Extract from the entries below, exactly as given, only the lines from the line containing "Click the Mesostigma" to the line containing "You are a computer-use agent. The image size is (800, 583).", both lines included.

[Dataset entries]

+++

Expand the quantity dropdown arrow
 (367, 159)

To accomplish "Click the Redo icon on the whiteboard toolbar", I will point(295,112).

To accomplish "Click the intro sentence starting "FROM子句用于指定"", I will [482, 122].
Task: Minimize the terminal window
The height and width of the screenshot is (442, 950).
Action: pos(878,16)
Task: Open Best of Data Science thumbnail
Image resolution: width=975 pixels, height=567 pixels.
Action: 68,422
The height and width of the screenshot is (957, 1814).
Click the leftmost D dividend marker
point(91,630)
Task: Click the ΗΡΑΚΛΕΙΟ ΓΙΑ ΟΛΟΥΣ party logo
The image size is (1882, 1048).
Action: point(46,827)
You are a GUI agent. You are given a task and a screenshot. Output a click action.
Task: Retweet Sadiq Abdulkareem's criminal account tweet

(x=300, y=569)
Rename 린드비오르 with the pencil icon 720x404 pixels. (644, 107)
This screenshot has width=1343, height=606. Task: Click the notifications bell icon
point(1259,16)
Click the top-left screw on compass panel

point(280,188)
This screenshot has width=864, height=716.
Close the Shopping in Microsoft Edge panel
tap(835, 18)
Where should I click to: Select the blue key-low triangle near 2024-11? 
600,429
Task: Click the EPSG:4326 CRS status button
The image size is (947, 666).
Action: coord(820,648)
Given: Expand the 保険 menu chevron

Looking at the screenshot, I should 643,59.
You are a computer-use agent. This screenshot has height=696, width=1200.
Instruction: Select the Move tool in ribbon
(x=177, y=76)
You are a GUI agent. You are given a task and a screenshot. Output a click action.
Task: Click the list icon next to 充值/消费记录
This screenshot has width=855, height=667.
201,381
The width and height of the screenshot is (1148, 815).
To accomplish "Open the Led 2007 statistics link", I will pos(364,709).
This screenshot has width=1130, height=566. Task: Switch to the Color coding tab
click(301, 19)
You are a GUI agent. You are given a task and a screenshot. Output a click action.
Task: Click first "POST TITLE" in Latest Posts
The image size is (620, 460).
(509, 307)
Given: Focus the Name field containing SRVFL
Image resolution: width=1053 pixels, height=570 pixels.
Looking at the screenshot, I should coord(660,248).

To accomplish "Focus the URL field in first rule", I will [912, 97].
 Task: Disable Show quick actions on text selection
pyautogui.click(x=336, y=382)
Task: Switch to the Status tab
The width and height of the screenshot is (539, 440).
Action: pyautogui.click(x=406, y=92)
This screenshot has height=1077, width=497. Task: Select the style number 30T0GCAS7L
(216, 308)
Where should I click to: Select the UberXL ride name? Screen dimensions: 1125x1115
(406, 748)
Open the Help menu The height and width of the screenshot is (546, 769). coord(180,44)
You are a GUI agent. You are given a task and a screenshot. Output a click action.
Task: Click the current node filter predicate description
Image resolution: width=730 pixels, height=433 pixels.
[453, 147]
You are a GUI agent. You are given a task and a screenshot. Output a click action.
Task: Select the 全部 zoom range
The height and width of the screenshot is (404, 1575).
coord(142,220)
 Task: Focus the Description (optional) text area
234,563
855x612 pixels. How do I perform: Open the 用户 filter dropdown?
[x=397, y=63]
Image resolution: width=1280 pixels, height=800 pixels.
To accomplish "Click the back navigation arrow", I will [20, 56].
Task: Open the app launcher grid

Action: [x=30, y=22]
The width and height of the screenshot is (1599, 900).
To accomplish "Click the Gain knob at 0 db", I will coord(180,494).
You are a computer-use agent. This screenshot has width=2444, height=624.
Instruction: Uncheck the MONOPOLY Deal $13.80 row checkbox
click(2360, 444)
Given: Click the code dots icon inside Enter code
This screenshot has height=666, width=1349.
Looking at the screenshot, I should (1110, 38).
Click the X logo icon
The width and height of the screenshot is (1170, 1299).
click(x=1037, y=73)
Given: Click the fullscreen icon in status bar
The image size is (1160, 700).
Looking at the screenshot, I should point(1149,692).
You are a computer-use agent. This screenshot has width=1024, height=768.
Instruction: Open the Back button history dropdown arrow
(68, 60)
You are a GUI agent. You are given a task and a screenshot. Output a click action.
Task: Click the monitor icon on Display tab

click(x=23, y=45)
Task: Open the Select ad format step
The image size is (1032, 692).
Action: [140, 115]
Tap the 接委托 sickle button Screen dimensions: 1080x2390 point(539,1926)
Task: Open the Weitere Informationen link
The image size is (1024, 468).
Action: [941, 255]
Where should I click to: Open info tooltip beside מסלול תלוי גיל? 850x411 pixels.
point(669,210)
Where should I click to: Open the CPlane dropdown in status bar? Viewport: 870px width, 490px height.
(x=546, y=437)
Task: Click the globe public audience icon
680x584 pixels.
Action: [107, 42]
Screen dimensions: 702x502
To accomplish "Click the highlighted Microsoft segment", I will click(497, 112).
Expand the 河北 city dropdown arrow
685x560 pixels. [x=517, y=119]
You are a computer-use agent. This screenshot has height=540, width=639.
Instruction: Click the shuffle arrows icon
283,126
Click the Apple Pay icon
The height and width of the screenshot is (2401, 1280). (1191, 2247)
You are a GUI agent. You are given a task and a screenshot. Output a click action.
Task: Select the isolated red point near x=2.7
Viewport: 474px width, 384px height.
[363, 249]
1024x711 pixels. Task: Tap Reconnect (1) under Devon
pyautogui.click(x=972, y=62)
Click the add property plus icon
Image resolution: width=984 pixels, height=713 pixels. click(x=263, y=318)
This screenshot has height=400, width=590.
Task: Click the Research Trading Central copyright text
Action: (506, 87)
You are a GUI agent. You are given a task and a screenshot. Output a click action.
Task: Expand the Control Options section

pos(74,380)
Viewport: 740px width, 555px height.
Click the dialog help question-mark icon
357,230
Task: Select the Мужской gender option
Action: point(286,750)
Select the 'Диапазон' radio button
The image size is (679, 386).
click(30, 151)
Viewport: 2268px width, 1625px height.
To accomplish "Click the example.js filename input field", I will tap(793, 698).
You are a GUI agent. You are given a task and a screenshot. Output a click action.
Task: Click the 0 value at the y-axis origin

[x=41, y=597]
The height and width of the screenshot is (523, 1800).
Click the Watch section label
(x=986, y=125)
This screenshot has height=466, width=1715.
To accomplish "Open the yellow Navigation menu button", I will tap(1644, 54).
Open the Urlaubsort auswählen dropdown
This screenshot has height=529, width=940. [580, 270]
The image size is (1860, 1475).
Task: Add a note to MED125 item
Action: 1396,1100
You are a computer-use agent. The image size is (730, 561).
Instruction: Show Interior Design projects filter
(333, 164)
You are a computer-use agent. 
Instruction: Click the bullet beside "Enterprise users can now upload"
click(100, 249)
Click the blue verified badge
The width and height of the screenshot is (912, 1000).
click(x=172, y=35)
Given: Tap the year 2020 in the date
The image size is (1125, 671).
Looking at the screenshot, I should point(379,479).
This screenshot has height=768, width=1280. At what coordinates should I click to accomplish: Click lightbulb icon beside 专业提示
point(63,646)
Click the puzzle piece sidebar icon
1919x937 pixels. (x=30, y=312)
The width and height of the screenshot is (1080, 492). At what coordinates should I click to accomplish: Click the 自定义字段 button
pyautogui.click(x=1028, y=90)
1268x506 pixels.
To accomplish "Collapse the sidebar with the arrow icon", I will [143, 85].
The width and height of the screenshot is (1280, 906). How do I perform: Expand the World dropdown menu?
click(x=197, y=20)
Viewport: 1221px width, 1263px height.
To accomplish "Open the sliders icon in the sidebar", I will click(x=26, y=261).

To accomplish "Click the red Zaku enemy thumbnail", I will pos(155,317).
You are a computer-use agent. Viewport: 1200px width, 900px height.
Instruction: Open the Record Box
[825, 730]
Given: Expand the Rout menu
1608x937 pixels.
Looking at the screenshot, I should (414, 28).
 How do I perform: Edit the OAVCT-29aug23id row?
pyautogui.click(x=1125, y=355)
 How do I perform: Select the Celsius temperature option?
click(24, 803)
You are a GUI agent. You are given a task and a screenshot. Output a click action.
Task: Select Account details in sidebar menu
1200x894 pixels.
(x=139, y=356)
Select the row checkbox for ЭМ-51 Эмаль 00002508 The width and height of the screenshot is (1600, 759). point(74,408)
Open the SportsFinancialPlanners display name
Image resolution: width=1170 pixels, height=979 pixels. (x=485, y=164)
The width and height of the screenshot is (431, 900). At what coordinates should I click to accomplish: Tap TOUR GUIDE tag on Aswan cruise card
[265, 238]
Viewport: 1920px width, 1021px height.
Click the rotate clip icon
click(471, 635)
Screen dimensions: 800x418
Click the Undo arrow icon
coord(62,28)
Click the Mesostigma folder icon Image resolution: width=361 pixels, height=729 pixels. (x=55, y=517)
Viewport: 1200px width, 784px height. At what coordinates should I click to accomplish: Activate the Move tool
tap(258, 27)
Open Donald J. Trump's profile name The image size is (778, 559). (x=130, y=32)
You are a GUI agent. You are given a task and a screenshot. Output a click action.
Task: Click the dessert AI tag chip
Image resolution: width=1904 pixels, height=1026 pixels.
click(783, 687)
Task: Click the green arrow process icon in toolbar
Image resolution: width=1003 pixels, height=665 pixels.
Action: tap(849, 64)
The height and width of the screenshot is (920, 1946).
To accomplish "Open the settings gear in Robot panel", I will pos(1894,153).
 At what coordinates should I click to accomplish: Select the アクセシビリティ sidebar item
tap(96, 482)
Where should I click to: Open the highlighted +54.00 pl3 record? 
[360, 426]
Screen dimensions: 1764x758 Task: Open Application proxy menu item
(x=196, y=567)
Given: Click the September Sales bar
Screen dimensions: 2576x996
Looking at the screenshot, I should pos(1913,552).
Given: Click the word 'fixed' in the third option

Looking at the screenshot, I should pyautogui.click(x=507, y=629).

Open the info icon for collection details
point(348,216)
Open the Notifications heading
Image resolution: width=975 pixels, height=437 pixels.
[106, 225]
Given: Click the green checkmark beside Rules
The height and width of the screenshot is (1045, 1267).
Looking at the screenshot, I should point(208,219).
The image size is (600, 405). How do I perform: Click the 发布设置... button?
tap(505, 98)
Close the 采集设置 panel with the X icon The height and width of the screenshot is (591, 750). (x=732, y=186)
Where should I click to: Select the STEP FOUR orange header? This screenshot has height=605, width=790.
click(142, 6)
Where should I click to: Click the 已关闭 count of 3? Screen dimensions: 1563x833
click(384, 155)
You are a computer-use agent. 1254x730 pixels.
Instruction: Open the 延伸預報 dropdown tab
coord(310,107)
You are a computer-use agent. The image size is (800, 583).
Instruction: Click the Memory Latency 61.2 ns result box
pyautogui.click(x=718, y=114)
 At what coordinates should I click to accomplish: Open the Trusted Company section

+++

| Expected answer |
Click the Mesostigma folder icon Image resolution: width=361 pixels, height=729 pixels. (x=55, y=517)
Viewport: 1200px width, 784px height. At what coordinates should I click to accomplish: Activate the Move tool
tap(258, 27)
Open Donald J. Trump's profile name The image size is (778, 559). (x=130, y=32)
You are a GUI agent. You are given a task and a screenshot. Output a click action.
Task: Click the dessert AI tag chip
Image resolution: width=1904 pixels, height=1026 pixels.
click(783, 687)
Task: Click the green arrow process icon in toolbar
Image resolution: width=1003 pixels, height=665 pixels.
Action: tap(849, 64)
The height and width of the screenshot is (920, 1946).
To accomplish "Open the settings gear in Robot panel", I will pos(1894,153).
 At what coordinates should I click to accomplish: Select the アクセシビリティ sidebar item
tap(96, 482)
Where should I click to: Open the highlighted +54.00 pl3 record? 
[360, 426]
Screen dimensions: 1764x758 Task: Open Application proxy menu item
(x=196, y=567)
Given: Click the September Sales bar
Screen dimensions: 2576x996
Looking at the screenshot, I should pos(1913,552).
Given: Click the word 'fixed' in the third option

Looking at the screenshot, I should pyautogui.click(x=507, y=629).

Open the info icon for collection details
point(348,216)
Open the Notifications heading
Image resolution: width=975 pixels, height=437 pixels.
[106, 225]
Given: Click the green checkmark beside Rules
The height and width of the screenshot is (1045, 1267).
Looking at the screenshot, I should point(208,219).
The image size is (600, 405). How do I perform: Click the 发布设置... button?
tap(505, 98)
Close the 采集设置 panel with the X icon The height and width of the screenshot is (591, 750). (x=732, y=186)
Where should I click to: Select the STEP FOUR orange header? This screenshot has height=605, width=790.
click(142, 6)
Where should I click to: Click the 已关闭 count of 3? Screen dimensions: 1563x833
click(384, 155)
You are a computer-use agent. 1254x730 pixels.
Instruction: Open the 延伸預報 dropdown tab
coord(310,107)
You are a computer-use agent. The image size is (800, 583).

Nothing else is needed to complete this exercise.